Historians of the late-nineteenth and twentieth centuries deprive themselves of rich resources by limiting their research to textual materials. Since the invention of photography in 1839, an immense body of images has been produced, and many of these pictures rest in commercial photography archives--businesses that over the years recorded major and minor events, important individuals, working class laborers, weddings, funerals, and even the geography of cities, towns and countrysides. The visual record comprised by these archives offers a new way to recover people's history and to understand better the evolution of occupational, ethnic, political, or cultural communities.

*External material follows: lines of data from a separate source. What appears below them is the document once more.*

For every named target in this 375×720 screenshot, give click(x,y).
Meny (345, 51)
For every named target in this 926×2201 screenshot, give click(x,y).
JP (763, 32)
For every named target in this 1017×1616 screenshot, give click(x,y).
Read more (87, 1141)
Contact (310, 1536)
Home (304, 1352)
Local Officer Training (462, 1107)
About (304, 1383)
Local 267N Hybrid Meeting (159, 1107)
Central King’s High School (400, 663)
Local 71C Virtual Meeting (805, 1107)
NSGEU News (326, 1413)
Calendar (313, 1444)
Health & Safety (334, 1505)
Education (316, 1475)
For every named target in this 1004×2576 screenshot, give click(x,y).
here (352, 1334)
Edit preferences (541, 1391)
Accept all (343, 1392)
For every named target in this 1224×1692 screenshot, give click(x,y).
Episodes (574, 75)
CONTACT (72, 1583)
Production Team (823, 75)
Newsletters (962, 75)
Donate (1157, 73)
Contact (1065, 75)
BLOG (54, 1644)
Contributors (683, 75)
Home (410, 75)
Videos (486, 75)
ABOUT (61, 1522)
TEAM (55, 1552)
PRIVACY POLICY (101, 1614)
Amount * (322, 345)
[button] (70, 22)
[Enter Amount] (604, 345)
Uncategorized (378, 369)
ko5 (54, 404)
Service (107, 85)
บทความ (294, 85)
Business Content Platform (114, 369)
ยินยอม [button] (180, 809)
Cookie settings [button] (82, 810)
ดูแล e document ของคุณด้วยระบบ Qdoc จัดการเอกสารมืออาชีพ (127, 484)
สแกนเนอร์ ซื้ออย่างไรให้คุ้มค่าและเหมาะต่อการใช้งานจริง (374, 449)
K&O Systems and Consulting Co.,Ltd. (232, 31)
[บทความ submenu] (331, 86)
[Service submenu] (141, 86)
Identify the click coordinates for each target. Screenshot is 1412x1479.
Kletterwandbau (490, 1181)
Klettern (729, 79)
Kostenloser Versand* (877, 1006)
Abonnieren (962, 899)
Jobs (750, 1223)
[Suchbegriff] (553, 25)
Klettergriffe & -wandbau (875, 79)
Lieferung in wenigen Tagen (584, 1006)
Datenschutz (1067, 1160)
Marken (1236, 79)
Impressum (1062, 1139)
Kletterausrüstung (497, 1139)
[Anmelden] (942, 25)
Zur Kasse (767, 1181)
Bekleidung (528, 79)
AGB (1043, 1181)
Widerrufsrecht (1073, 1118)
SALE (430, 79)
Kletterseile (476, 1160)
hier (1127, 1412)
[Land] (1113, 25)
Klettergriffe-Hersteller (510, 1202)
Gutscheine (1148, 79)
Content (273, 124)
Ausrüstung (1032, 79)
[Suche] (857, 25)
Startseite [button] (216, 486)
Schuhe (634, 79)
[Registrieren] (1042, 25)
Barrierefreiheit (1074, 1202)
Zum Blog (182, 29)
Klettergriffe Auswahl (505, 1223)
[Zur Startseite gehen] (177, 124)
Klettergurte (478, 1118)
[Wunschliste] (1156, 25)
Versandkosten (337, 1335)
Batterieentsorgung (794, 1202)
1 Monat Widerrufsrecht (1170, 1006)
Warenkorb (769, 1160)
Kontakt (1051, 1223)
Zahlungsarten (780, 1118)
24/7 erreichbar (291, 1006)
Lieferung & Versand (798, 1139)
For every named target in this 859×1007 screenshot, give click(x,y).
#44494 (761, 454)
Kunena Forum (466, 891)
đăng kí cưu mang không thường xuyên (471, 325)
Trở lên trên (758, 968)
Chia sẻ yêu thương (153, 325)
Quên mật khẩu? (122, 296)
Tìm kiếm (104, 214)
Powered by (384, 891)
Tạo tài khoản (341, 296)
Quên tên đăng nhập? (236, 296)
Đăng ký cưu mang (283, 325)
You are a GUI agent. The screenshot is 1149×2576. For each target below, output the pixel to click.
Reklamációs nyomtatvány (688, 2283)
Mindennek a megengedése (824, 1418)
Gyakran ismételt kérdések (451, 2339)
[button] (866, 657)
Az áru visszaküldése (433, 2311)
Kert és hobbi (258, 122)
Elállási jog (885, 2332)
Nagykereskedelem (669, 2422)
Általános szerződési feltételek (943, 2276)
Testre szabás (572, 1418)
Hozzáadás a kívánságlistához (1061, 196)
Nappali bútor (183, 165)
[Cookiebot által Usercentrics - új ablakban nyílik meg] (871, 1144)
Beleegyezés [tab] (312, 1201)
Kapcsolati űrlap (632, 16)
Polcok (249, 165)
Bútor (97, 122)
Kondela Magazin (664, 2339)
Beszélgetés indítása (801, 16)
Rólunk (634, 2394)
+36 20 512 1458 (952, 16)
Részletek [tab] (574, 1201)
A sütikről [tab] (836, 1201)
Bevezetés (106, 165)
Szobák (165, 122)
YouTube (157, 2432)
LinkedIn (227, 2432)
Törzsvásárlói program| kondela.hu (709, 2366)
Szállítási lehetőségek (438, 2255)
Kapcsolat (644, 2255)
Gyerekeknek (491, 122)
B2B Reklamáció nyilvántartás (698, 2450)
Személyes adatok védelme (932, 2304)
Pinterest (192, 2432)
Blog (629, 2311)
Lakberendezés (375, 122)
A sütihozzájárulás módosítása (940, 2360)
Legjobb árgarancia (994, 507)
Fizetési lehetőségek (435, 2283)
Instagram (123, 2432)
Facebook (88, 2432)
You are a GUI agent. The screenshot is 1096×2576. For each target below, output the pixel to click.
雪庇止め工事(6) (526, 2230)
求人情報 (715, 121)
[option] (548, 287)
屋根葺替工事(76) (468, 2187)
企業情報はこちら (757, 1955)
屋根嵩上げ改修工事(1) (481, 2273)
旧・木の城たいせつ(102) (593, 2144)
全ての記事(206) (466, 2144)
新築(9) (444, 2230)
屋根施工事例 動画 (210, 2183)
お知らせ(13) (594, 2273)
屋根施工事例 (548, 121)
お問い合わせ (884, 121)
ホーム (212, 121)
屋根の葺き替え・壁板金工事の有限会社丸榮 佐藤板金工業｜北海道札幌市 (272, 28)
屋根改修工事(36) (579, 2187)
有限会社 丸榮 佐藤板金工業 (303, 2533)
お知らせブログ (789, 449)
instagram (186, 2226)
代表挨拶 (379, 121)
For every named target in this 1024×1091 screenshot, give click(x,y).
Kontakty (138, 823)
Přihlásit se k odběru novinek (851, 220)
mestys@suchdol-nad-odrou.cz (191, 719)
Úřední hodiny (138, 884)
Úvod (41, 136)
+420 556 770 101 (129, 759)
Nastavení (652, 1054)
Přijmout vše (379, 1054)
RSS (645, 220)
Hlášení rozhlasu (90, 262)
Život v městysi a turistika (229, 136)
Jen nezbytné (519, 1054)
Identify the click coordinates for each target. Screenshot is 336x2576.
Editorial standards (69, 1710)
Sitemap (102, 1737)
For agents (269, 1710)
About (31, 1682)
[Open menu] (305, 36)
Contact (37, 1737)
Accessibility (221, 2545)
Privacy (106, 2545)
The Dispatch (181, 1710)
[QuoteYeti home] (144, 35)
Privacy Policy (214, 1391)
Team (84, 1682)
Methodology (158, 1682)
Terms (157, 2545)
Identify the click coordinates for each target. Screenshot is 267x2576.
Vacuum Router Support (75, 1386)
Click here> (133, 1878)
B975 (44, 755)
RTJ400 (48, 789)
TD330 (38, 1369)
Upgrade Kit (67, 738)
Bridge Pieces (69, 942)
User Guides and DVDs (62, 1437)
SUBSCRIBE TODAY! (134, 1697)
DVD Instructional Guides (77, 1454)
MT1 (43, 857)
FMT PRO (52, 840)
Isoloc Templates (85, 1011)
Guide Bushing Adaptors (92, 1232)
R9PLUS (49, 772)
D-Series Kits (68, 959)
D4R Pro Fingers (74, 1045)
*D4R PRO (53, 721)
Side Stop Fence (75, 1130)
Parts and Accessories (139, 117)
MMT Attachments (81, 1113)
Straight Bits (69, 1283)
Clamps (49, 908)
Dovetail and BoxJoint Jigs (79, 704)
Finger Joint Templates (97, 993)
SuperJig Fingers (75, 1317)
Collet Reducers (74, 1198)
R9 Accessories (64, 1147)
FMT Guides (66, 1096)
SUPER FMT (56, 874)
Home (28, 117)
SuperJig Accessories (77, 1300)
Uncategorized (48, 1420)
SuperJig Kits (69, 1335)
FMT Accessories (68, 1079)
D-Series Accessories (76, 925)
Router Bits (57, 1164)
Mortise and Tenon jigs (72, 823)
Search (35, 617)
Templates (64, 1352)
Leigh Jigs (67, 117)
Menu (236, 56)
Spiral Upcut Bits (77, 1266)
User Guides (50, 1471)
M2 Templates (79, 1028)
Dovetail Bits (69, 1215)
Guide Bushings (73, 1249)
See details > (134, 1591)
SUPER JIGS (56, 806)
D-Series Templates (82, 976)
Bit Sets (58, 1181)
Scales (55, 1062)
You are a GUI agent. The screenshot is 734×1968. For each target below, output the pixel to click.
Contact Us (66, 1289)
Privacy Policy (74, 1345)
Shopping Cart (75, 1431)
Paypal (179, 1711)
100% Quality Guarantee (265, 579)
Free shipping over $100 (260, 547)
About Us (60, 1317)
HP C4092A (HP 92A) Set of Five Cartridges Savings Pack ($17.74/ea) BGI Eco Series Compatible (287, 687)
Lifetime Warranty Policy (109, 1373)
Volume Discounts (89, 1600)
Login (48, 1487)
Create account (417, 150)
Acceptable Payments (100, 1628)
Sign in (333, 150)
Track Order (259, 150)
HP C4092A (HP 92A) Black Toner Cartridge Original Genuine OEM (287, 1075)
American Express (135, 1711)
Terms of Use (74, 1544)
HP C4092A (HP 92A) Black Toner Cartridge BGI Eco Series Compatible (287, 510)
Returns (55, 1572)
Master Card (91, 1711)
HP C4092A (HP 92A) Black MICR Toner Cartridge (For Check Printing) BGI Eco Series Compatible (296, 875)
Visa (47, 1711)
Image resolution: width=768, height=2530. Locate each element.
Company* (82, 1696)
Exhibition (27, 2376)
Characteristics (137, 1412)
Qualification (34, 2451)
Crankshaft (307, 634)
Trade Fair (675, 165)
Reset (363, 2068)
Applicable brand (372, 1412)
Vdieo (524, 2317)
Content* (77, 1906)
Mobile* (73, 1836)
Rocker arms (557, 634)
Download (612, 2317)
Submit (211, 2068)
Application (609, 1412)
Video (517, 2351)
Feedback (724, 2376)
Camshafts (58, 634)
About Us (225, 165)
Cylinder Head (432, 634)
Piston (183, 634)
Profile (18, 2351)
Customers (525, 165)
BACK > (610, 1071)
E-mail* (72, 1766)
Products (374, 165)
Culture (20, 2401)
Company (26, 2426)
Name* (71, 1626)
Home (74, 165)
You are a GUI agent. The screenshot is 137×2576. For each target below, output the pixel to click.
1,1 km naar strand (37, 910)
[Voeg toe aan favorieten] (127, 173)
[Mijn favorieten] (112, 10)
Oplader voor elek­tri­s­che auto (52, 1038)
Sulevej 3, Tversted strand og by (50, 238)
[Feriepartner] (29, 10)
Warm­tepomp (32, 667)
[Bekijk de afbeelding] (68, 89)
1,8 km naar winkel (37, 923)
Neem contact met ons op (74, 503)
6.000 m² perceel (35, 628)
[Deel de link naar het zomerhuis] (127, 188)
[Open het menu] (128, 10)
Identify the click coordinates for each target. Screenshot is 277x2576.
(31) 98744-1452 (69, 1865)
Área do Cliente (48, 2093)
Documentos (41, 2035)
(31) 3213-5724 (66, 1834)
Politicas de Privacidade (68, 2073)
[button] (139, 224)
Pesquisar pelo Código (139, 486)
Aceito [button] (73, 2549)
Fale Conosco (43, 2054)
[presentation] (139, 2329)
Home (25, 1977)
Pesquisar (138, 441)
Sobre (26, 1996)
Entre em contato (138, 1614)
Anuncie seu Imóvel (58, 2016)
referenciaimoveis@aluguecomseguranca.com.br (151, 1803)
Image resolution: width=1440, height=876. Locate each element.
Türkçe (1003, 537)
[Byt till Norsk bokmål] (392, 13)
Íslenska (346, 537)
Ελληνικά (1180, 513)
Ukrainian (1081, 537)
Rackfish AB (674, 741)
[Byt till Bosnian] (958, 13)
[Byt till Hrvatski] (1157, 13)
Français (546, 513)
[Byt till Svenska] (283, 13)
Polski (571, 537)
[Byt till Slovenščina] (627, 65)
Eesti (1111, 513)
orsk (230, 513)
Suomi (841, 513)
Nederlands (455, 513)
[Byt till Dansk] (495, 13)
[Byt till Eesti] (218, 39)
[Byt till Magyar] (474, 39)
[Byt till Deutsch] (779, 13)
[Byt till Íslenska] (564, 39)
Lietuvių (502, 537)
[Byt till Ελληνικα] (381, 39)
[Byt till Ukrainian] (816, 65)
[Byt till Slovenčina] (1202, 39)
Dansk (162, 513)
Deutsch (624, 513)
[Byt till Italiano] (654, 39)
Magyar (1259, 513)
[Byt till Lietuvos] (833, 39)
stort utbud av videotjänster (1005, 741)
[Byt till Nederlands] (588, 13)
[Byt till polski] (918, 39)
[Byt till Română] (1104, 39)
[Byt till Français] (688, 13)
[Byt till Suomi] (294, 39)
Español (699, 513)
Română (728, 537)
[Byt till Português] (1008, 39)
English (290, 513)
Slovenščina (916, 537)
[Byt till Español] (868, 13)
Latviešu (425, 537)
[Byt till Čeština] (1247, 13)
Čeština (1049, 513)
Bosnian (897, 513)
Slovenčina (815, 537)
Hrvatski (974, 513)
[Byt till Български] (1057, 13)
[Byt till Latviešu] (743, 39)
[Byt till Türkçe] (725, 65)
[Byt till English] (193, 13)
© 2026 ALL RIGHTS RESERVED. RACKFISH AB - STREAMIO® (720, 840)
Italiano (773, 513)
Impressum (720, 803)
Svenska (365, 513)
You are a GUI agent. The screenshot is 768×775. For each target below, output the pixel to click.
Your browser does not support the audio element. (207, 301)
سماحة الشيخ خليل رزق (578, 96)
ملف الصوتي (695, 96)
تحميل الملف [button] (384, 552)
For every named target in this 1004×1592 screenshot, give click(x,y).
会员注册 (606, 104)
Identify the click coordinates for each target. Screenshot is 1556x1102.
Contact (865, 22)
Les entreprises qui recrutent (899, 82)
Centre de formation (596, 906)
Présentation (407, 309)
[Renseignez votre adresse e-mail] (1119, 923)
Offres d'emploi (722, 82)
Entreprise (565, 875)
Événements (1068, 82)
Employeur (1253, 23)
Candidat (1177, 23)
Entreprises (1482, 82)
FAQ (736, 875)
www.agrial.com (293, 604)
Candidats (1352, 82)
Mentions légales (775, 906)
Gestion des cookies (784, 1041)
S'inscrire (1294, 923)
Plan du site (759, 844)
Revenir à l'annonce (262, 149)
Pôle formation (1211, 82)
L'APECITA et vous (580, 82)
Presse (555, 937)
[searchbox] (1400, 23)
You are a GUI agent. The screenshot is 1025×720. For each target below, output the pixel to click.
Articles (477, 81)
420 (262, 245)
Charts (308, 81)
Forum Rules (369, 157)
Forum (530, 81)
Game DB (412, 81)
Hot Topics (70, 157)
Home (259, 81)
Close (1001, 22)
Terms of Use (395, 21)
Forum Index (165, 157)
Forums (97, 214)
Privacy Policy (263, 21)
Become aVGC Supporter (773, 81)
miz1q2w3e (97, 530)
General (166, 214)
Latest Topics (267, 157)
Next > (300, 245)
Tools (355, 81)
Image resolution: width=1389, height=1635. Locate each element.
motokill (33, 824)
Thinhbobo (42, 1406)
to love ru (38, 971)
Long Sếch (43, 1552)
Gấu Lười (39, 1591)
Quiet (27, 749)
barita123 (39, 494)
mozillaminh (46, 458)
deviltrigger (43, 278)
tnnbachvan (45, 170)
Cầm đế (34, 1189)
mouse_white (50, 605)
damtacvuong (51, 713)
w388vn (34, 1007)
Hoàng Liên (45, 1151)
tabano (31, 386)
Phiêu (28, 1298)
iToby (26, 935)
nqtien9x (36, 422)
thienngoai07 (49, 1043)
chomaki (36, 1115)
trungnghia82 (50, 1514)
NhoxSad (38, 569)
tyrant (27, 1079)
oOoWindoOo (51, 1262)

This work uses the photographic archive of the Verkin Studio of Galveston, Texas, and selected images from the Achille Simon collection of New Orleans, Louisiana, to recover and reconstruct the maritime community of Galveston, Texas, during the approximate period 1900 to 1940. Employing the images to investigate four particular areas--the Galveston Wharf Company, the waterfront's workers, the ships calling in the port, and the Galveston grade raising effort--this monograph treats the images as both information and material culture, gathering from them specifics about ships, people, companies, and activities as well as examining their circumstances of production and usage--who took them? Why? Which ones were used and how were they used? A final chapter details the creation of an exhibition using these images and explains the design and production choices made to convey the multiplicity of interpretations suggested by the materials.
Studied through this two-fold method, commercial photography archives may yield especially rich interpretive material and also offer insights into areas of art history and the history of photography as well. This particular effort draws from existing work in the history of photography, social history, community studies, Texas history, and maritime studies and contributes--as an applicable case study--to all of those fields.